**Work request:** From the first line to the last, print the records exactly.

**Entries provided:**
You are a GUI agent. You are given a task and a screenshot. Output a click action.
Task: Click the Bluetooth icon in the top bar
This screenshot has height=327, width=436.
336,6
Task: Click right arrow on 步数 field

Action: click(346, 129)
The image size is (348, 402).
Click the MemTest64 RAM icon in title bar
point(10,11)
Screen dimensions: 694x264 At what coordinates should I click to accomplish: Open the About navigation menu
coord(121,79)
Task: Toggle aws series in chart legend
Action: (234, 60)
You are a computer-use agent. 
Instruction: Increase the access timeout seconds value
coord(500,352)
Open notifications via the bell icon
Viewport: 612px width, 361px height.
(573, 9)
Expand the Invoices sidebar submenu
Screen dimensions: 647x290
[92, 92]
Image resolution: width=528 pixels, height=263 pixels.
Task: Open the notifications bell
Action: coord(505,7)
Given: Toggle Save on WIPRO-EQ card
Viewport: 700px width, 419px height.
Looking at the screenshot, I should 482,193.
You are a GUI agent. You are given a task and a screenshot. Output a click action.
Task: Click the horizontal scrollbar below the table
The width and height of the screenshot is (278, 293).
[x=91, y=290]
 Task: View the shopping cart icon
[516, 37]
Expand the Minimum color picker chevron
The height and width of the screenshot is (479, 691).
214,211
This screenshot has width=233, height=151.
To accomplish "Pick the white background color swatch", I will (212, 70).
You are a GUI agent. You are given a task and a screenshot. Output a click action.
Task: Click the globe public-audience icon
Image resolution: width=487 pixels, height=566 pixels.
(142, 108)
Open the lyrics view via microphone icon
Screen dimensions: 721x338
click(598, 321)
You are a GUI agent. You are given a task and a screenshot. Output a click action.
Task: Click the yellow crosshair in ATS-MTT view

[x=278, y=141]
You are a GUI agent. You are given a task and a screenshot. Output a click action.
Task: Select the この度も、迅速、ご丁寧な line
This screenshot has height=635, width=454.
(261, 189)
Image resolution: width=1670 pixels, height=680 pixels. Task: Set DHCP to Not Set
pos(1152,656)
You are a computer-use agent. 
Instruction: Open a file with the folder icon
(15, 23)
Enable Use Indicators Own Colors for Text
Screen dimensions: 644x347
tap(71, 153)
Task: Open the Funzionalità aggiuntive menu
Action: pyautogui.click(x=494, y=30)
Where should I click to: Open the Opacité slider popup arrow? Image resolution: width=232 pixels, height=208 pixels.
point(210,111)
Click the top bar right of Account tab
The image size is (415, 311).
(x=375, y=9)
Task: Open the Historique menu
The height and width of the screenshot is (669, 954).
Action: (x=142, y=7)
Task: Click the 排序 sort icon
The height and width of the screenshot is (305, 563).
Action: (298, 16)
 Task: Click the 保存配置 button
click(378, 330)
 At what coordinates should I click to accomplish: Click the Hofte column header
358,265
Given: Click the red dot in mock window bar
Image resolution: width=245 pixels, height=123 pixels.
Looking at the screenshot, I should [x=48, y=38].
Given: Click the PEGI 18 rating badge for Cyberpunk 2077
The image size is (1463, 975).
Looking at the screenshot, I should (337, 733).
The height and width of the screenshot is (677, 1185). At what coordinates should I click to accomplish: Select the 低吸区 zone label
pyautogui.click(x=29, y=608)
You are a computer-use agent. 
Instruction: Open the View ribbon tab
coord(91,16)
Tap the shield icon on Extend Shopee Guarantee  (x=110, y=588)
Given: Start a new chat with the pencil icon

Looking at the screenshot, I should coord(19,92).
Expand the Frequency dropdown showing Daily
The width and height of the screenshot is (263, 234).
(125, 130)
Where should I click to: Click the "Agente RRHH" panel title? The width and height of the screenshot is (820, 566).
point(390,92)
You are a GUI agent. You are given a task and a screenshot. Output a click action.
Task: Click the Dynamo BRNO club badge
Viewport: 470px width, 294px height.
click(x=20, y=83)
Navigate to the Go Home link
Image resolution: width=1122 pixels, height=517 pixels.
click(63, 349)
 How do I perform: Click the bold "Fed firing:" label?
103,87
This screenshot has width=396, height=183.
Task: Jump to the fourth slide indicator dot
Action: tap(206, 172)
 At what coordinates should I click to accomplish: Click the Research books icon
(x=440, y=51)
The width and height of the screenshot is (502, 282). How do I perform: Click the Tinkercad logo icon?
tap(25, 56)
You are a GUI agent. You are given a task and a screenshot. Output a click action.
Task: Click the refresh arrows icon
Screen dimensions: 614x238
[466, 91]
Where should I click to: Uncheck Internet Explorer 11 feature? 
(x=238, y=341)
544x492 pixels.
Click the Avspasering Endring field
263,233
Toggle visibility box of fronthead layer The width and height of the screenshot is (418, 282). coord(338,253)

**Solution for this problem:**
You are a GUI agent. You are given a task and a screenshot. Output a click action.
Task: Click the Bluetooth icon in the top bar
This screenshot has height=327, width=436.
336,6
Task: Click right arrow on 步数 field

Action: click(346, 129)
The image size is (348, 402).
Click the MemTest64 RAM icon in title bar
point(10,11)
Screen dimensions: 694x264 At what coordinates should I click to accomplish: Open the About navigation menu
coord(121,79)
Task: Toggle aws series in chart legend
Action: (234, 60)
You are a computer-use agent. 
Instruction: Increase the access timeout seconds value
coord(500,352)
Open notifications via the bell icon
Viewport: 612px width, 361px height.
(573, 9)
Expand the Invoices sidebar submenu
Screen dimensions: 647x290
[92, 92]
Image resolution: width=528 pixels, height=263 pixels.
Task: Open the notifications bell
Action: coord(505,7)
Given: Toggle Save on WIPRO-EQ card
Viewport: 700px width, 419px height.
Looking at the screenshot, I should 482,193.
You are a GUI agent. You are given a task and a screenshot. Output a click action.
Task: Click the horizontal scrollbar below the table
The width and height of the screenshot is (278, 293).
[x=91, y=290]
 Task: View the shopping cart icon
[516, 37]
Expand the Minimum color picker chevron
The height and width of the screenshot is (479, 691).
214,211
This screenshot has width=233, height=151.
To accomplish "Pick the white background color swatch", I will (212, 70).
You are a GUI agent. You are given a task and a screenshot. Output a click action.
Task: Click the globe public-audience icon
Image resolution: width=487 pixels, height=566 pixels.
(142, 108)
Open the lyrics view via microphone icon
Screen dimensions: 721x338
click(598, 321)
You are a GUI agent. You are given a task and a screenshot. Output a click action.
Task: Click the yellow crosshair in ATS-MTT view

[x=278, y=141]
You are a GUI agent. You are given a task and a screenshot. Output a click action.
Task: Select the この度も、迅速、ご丁寧な line
This screenshot has height=635, width=454.
(261, 189)
Image resolution: width=1670 pixels, height=680 pixels. Task: Set DHCP to Not Set
pos(1152,656)
You are a computer-use agent. 
Instruction: Open a file with the folder icon
(15, 23)
Enable Use Indicators Own Colors for Text
Screen dimensions: 644x347
tap(71, 153)
Task: Open the Funzionalità aggiuntive menu
Action: pyautogui.click(x=494, y=30)
Where should I click to: Open the Opacité slider popup arrow? Image resolution: width=232 pixels, height=208 pixels.
point(210,111)
Click the top bar right of Account tab
The image size is (415, 311).
(x=375, y=9)
Task: Open the Historique menu
The height and width of the screenshot is (669, 954).
Action: (x=142, y=7)
Task: Click the 排序 sort icon
The height and width of the screenshot is (305, 563).
Action: (298, 16)
 Task: Click the 保存配置 button
click(378, 330)
 At what coordinates should I click to accomplish: Click the Hofte column header
358,265
Given: Click the red dot in mock window bar
Image resolution: width=245 pixels, height=123 pixels.
Looking at the screenshot, I should [x=48, y=38].
Given: Click the PEGI 18 rating badge for Cyberpunk 2077
The image size is (1463, 975).
Looking at the screenshot, I should (337, 733).
The height and width of the screenshot is (677, 1185). At what coordinates should I click to accomplish: Select the 低吸区 zone label
pyautogui.click(x=29, y=608)
You are a computer-use agent. 
Instruction: Open the View ribbon tab
coord(91,16)
Tap the shield icon on Extend Shopee Guarantee  (x=110, y=588)
Given: Start a new chat with the pencil icon

Looking at the screenshot, I should coord(19,92).
Expand the Frequency dropdown showing Daily
The width and height of the screenshot is (263, 234).
(125, 130)
Where should I click to: Click the "Agente RRHH" panel title? The width and height of the screenshot is (820, 566).
point(390,92)
You are a GUI agent. You are given a task and a screenshot. Output a click action.
Task: Click the Dynamo BRNO club badge
Viewport: 470px width, 294px height.
click(x=20, y=83)
Navigate to the Go Home link
Image resolution: width=1122 pixels, height=517 pixels.
click(63, 349)
 How do I perform: Click the bold "Fed firing:" label?
103,87
This screenshot has width=396, height=183.
Task: Jump to the fourth slide indicator dot
Action: tap(206, 172)
 At what coordinates should I click to accomplish: Click the Research books icon
(x=440, y=51)
The width and height of the screenshot is (502, 282). How do I perform: Click the Tinkercad logo icon?
tap(25, 56)
You are a GUI agent. You are given a task and a screenshot. Output a click action.
Task: Click the refresh arrows icon
Screen dimensions: 614x238
[466, 91]
Where should I click to: Uncheck Internet Explorer 11 feature? 
(x=238, y=341)
544x492 pixels.
Click the Avspasering Endring field
263,233
Toggle visibility box of fronthead layer The width and height of the screenshot is (418, 282). coord(338,253)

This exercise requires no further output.